Reproduce word for word the passage of the OpenChat recommendation article from "Such activities change" to "the same target.".

**ARTICLE**
/---

This post is also available in the following languages. Japanese, Korean

Improving the OpenChat recommendation model through offline and online A/B testing

Hello, I'm Heewoong Park, a Machine Learning (ML) engineer from the AI Services Lab team. Our team is developing and serving various AI/ML models related to OpenChat. In a previous post titled Developing OpenChat Clean Score Model using Machine Learning (post written in Korean), we introduced the "OpenChat Clean Score Model" that evaluates each OpenChat from the perspective of how well etiquette is maintained, and whether inappropriate content is being transferred during conversations. In this post, we'd like to share how we're improving the "OpenChat Personalized Recommendation Model".

Introduction to the OpenChat recommendation service and model

OpenChat is an open chat room service on the LINE app where anonymous users with similar interests can gather and chat without having to add each other as friends. It's a feature currently available for users in Japan, Thailand, and Taiwan.

On the main page of the OpenChat mobile app, there's a search bar, recommended OpenChat rooms, and OpenChat rankings to help users find and join OpenChat rooms they like. The service we're discussing in this post is the "Recommended for you" OpenChat personalized recommendation service, which is displayed at the top of the main page of OpenChat as of November 2023.

Features of the OpenChat recommendation service

OpenChat is a dynamic service that changes rapidly. The planning and operation teams continuously release new features to meet user demands, revamp the main configuration screen, and carry out marketing events to simultaneously stimulate the activity of existing users and attract new users to the service.

Such activities change the user base and as the service matures, how users use the service also change. These changes directly impact recommendation metrics, independent of the model's own performance.

Also, OpenChat is a service that contains various content. Unlike posts, videos, or products for sale that hardly change once created, OpenChat continuously changes its participating members and generates new messages. Within one OpenChat, several sub-chats can be created and in each chat, users can exchange various messages such as text, images, videos, and post-style messages.

Therefore, the OpenChat recommendation model needs to use various types of data as features, and when extracting item or user features, it should be performed repetitively so that the latest information can be reflected for the same target.

\---

**Dataset rows**
/---

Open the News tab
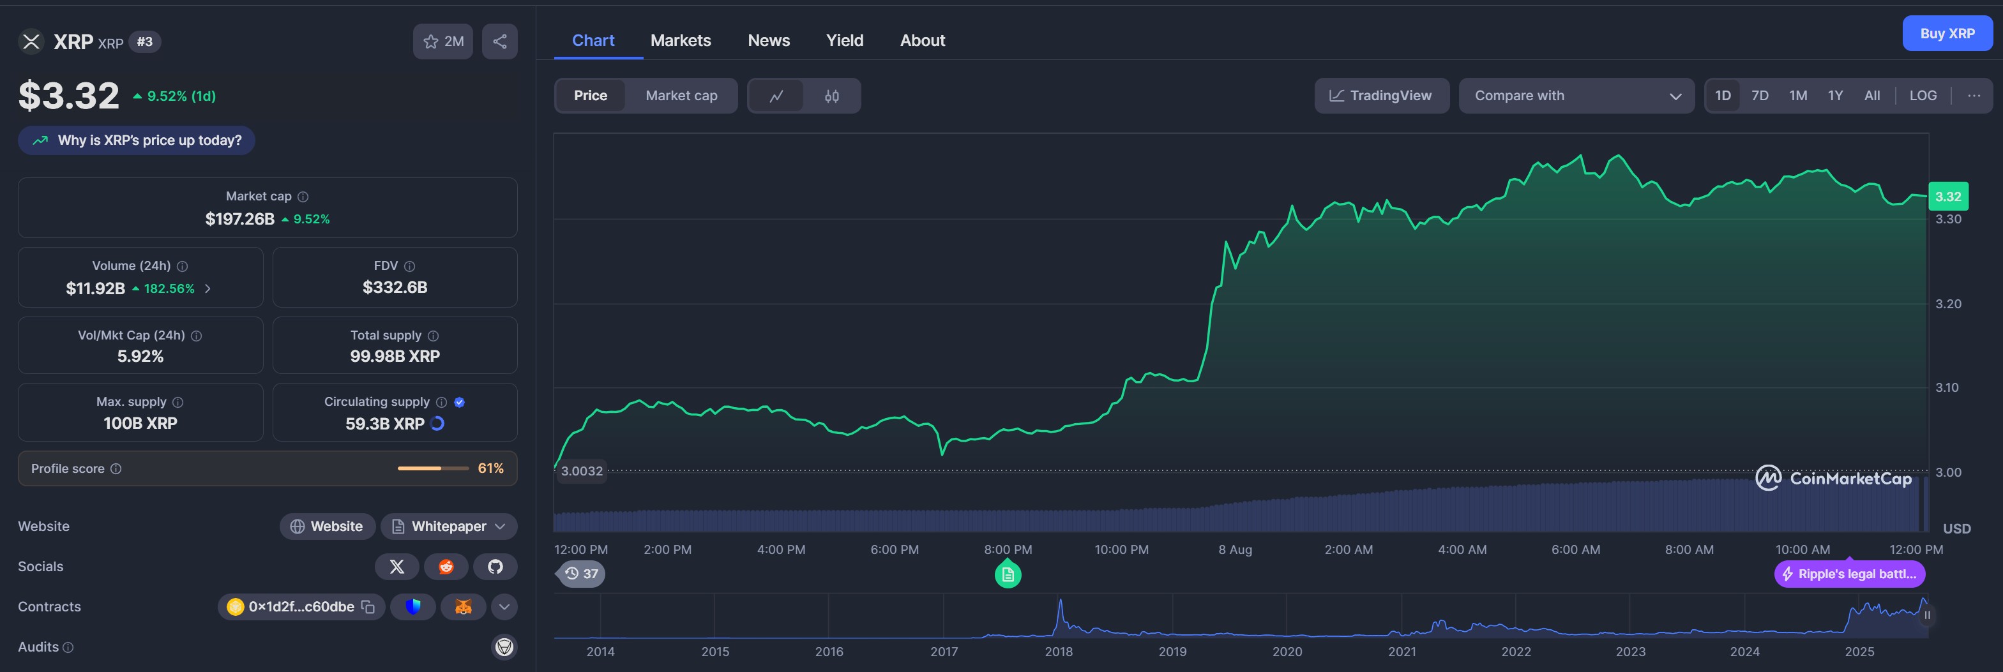 click(x=768, y=40)
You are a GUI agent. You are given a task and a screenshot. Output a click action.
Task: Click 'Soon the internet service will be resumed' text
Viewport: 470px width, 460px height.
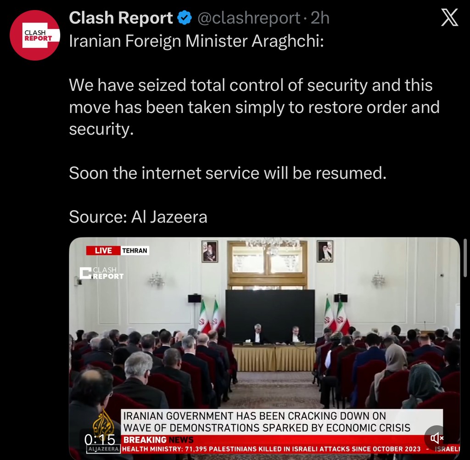tap(228, 173)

\---

**COMPLETED TASK**
Such activities change the user base and as the service matures, how users use the service also change. These changes directly impact recommendation metrics, independent of the model's own performance.

Also, OpenChat is a service that contains various content. Unlike posts, videos, or products for sale that hardly change once created, OpenChat continuously changes its participating members and generates new messages. Within one OpenChat, several sub-chats can be created and in each chat, users can exchange various messages such as text, images, videos, and post-style messages.

Therefore, the OpenChat recommendation model needs to use various types of data as features, and when extracting item or user features, it should be performed repetitively so that the latest information can be reflected for the same target.